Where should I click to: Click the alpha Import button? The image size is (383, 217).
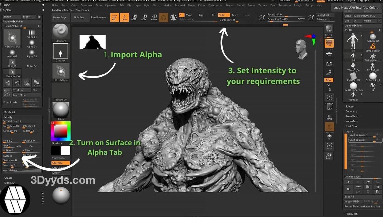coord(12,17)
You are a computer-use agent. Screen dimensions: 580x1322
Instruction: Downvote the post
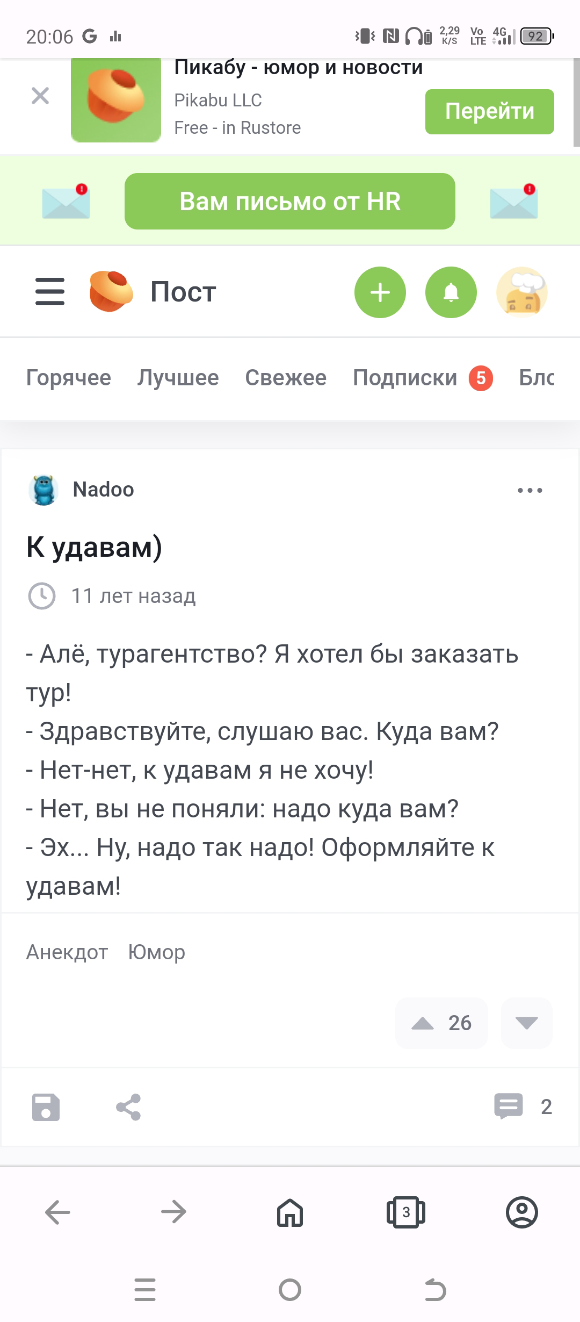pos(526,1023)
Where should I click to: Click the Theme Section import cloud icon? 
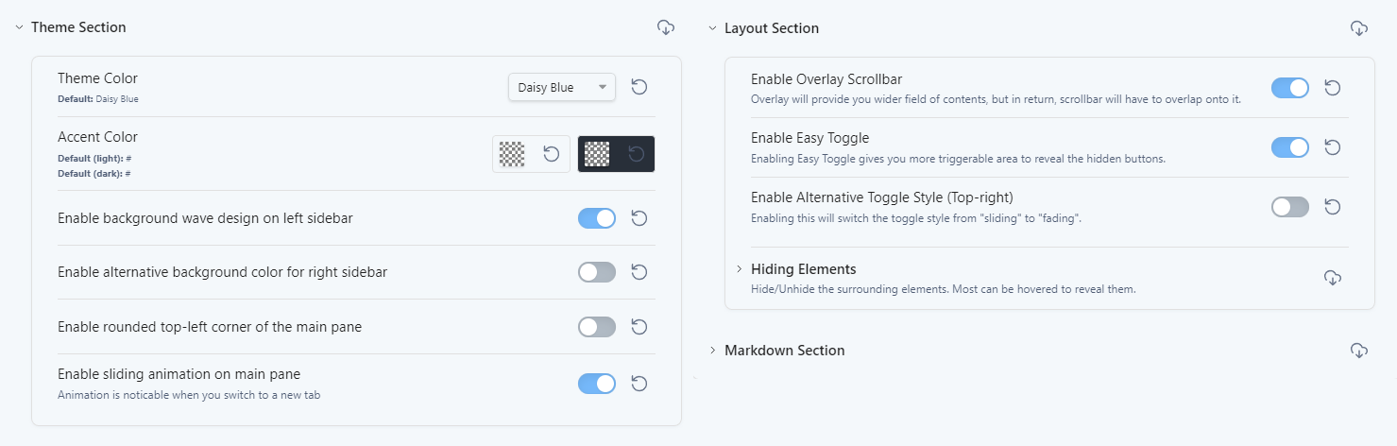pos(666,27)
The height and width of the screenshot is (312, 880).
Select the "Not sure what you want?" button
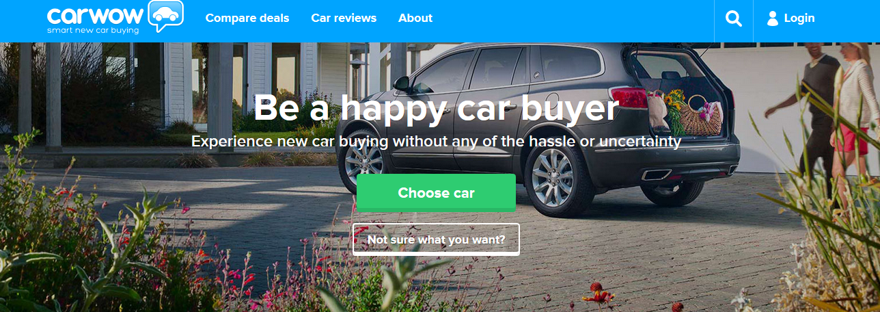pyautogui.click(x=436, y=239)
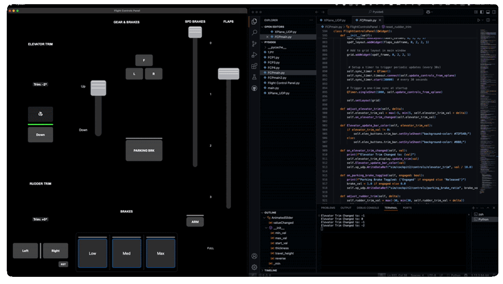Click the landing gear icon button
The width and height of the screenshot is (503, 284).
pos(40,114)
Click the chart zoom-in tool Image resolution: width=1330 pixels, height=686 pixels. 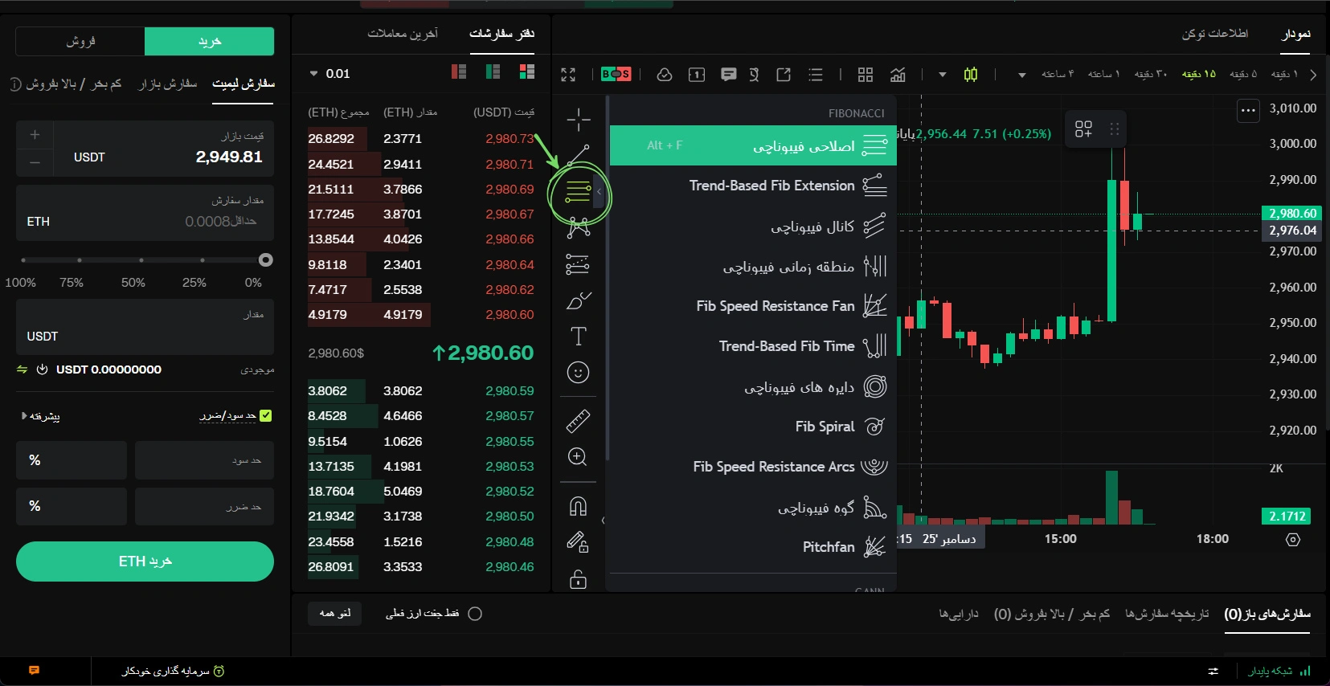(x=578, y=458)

- - - - -

# Problem
Copy only what lies between the start of the listing above and the line containing "The height and", inclusive of both ends, exactly as written, and drop the pictures.

# Response box
Where should I click to: Click the alpha Import button? The image size is (383, 217).
coord(12,17)
You are a computer-use agent. Screen dimensions: 580x1322
Instruction: Downvote the post
pos(526,1023)
Where should I click to: Click the Theme Section import cloud icon? 
pos(666,27)
The height and width of the screenshot is (312, 880).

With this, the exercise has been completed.